Kim Kwan-jin said he did not know the reasons behind the North's missile movement, and that it "could be for testing or drills."

 

Kim told lawmakers at a parliamentary committee meeting that the missile has "considerable range" but not enough to hit the US mainland.

 

The range he described could refer to a mobile North Korean missile known as the Musudan, believed to have a range of 3,000 kilometers (1,800 miles). That would make Japan and South Korea potential targets - along with US bases in both countries - but there are doubts about the missile's accuracy.

 

Despite the intense rhetoric, analysts do not expect a nuclear attack by North Korea, which knows the move could trigger a destructive, suicidal war that no one in the region wants. It's not believed to have the ability to launch nuclear-tipped missiles, but its other nuclear capabilities aren't fully known.

 

US Defense Secretary Chuck Hagel said Washington was doing all it can to defuse the situation. The Pentagon also will deploy a missile defense system to the US Pacific territory of Guam to strengthen regional protection against a possible attack.


קים ג'ונג און חותם על תוכנית התקיפה. עכשיו היא אושרה (צילום: רויטרס)

Kim Jong-Un signs military plan (Photo: Reuters) 

 

The strident warning from Pyongyang is the latest escalating threats from North Korea, which has railed against joint US and South Korean military exercises taking place in South Korea and has expressed anger over tightened sanctions for its February nuclear test.

 

Acting on one of its threats, North Korean border authorities have refused to allow entry to South Koreans who manage jointly run factories in the North Korean city of Kaesong. Trucks carrying cargo and South Korean workers were turned back Wednesday and again Thursday morning.

 

This spring's annual US-South Korea drills have incorporated fighter jets and nuclear-capable stealth bombers, though the allies insist they are routine exercises. Pyongyang calls them rehearsals for a northward invasion.

 

The foes fought on opposite sides of the three-year Korean War, which ended in a truce in 1953. The divided Korean Peninsula remains in a technical state of war six decades later, and Washington keeps 28,500 troops in South Korea to protect its ally.

 

Hagel said Washington was doing all it can to defuse the situation, echoing comments a day earlier by Secretary of State John Kerry.

§ **Required task A**:
Please transcribe the North Korea article from "Kim Jong-Un signs" up to and including "a northward invasion.".
§ **Required task B**:
Decide whether each statement agrees with the North Korea article. Answer yes or no for each, and quote the words that decide it. (i) The Musudan is believed to have a range of 3,000 kilometers. (ii) Kim Kwan-jin said the missile's range is enough to hit the US mainland. (iii) Washington keeps 38,500 troops in South Korea.
Work from the North Korea article alone.

§ **Listed records**:
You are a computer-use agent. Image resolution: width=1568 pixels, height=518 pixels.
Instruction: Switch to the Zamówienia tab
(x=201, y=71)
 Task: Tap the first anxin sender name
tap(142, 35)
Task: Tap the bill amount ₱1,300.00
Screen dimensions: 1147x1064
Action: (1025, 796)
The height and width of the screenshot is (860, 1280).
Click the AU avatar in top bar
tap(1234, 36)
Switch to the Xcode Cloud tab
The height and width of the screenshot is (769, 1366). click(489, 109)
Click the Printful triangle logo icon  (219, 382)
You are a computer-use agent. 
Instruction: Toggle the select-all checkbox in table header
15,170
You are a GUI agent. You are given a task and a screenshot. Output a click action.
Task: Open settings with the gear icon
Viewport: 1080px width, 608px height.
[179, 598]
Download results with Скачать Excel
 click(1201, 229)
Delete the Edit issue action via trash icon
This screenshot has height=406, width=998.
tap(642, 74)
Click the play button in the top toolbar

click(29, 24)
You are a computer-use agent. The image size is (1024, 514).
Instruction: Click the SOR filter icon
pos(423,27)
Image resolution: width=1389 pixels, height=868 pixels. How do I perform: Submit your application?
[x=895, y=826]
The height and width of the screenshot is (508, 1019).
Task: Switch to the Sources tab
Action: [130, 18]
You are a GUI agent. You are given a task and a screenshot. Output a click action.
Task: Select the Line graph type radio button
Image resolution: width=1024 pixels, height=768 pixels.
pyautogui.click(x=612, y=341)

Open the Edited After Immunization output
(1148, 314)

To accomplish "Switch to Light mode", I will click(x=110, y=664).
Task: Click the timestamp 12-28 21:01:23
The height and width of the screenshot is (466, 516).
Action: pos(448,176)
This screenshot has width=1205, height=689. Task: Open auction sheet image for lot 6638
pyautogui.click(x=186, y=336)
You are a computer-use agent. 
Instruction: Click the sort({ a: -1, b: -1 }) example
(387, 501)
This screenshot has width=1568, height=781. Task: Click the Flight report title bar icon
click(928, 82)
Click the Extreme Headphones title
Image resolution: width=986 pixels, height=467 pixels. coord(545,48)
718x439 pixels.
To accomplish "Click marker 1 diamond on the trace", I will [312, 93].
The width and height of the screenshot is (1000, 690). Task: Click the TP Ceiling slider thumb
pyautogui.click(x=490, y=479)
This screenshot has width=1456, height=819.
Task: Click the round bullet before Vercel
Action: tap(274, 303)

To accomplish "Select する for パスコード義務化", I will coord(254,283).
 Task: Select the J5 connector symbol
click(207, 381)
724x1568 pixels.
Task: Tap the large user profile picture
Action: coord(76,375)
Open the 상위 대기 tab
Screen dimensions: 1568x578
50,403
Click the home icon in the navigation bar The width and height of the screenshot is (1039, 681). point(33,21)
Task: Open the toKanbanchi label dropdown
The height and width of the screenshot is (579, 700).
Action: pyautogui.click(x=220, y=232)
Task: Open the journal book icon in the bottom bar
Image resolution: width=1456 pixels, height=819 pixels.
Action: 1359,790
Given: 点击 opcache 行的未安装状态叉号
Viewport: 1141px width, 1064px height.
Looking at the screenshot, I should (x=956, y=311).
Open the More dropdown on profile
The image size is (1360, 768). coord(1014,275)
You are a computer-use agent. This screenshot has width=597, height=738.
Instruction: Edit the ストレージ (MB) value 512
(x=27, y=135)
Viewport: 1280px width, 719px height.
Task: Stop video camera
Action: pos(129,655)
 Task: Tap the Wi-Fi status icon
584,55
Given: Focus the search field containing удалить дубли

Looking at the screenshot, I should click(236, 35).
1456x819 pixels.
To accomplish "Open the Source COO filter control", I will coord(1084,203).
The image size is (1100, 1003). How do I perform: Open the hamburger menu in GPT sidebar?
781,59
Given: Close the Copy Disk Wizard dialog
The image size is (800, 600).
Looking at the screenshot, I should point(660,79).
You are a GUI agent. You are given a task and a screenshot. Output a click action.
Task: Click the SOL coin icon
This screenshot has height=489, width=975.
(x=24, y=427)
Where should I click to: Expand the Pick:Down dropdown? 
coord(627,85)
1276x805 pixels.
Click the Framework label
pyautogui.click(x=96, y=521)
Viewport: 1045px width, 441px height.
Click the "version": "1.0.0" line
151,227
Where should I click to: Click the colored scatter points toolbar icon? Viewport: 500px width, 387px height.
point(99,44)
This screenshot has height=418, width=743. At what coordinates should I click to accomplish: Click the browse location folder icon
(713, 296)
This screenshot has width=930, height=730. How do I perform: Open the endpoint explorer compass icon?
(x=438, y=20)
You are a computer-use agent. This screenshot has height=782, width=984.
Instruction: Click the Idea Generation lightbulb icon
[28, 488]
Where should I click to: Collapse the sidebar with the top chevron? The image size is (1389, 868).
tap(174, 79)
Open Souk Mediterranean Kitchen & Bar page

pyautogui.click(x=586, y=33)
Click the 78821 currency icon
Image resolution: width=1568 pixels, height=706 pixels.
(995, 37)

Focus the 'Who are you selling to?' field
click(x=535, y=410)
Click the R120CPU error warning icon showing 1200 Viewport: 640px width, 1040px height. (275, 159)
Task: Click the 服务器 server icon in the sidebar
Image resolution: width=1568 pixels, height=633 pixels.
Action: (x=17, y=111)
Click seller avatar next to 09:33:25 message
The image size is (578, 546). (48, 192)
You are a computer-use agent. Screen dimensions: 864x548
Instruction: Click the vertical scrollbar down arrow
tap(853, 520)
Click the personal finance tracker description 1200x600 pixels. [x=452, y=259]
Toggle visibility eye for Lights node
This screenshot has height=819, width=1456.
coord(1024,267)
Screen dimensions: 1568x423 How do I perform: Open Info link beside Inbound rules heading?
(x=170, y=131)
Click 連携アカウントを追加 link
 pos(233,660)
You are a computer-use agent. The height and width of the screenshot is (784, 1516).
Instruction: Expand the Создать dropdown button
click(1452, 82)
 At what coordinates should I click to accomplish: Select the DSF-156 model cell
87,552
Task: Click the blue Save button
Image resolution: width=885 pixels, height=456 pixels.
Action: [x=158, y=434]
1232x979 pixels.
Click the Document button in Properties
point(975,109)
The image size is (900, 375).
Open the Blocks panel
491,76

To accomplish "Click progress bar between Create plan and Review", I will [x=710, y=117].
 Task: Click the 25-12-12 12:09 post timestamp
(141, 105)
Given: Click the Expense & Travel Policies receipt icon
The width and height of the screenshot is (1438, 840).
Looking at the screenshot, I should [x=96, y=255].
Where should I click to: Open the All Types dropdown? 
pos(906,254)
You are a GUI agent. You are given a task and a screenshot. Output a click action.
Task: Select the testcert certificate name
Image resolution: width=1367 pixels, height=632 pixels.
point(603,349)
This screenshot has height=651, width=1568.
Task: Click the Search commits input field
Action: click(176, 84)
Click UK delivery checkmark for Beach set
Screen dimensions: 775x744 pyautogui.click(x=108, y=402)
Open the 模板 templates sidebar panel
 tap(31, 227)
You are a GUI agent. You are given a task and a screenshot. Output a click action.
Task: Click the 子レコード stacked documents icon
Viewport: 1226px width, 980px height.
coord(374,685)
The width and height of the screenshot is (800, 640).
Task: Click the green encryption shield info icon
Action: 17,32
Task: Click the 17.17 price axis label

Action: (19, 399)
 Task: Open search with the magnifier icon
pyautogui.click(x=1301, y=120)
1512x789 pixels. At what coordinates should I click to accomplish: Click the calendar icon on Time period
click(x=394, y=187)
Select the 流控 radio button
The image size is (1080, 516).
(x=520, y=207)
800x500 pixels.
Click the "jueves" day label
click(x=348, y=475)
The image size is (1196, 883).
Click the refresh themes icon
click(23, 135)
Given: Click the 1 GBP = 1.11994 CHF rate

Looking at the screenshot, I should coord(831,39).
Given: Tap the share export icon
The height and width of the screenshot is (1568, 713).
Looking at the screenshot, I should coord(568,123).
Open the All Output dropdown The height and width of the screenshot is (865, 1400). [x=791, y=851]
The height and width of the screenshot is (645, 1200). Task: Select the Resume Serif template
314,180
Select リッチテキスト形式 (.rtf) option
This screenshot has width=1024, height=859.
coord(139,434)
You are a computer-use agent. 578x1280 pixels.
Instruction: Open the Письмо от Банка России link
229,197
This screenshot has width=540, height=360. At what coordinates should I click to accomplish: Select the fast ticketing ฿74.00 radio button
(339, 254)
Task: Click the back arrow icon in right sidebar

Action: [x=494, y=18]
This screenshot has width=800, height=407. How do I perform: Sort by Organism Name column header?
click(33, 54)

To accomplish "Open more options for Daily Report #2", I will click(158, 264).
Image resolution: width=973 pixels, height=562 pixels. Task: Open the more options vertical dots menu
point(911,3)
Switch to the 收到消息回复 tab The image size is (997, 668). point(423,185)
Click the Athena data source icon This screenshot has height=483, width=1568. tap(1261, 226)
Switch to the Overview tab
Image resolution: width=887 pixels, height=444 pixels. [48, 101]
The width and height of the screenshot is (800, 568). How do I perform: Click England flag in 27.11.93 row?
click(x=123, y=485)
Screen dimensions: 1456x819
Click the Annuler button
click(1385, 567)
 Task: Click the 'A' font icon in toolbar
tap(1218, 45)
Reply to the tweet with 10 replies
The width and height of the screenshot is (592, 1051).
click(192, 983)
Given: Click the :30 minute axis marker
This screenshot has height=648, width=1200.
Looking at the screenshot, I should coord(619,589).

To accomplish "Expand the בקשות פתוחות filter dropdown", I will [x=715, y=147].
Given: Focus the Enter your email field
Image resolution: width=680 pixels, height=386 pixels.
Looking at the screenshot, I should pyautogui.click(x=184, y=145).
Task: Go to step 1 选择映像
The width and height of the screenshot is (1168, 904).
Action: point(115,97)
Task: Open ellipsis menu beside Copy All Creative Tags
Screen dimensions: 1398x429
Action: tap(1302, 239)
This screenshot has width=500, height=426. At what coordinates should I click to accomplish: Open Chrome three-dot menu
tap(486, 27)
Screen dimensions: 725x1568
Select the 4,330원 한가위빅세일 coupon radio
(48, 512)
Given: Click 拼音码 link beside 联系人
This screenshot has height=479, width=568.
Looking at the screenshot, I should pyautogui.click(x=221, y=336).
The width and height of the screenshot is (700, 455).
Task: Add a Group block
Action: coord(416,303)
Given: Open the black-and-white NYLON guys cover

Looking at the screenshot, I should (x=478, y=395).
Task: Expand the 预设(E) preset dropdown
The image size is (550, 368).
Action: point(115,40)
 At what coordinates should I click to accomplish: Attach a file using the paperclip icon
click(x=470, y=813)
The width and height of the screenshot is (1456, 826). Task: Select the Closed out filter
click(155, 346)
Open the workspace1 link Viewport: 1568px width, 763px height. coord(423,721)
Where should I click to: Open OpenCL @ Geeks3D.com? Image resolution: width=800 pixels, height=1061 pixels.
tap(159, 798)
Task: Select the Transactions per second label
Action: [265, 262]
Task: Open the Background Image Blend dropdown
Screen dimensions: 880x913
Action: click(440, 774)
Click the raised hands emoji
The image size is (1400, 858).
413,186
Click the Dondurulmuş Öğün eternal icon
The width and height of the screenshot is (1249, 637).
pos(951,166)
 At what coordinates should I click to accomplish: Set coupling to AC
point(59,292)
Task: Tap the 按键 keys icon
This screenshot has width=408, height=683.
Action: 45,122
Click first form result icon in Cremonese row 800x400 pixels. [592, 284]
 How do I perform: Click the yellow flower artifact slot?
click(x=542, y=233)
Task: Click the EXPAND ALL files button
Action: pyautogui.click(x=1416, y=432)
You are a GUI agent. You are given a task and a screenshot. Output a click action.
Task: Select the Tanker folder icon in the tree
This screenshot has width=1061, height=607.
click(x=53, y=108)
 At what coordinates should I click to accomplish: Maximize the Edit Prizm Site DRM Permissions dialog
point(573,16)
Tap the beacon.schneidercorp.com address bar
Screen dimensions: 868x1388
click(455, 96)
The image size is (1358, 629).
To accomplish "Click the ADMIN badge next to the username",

§ **Complete output A**:
Kim Jong-Un signs military plan (Photo: Reuters) 

 

The strident warning from Pyongyang is the latest escalating threats from North Korea, which has railed against joint US and South Korean military exercises taking place in South Korea and has expressed anger over tightened sanctions for its February nuclear test.

 

Acting on one of its threats, North Korean border authorities have refused to allow entry to South Koreans who manage jointly run factories in the North Korean city of Kaesong. Trucks carrying cargo and South Korean workers were turned back Wednesday and again Thursday morning.

 

This spring's annual US-South Korea drills have incorporated fighter jets and nuclear-capable stealth bombers, though the allies insist they are routine exercises. Pyongyang calls them rehearsals for a northward invasion.

§ **Complete output B**:
(i) Yes: "believed to have a range of 3,000 kilometers (1,800 miles)"
(ii) No: "the missile has "considerable range" but not enough to hit the US mainland"
(iii) No: "Washington keeps 28,500 troops in South Korea to protect its ally"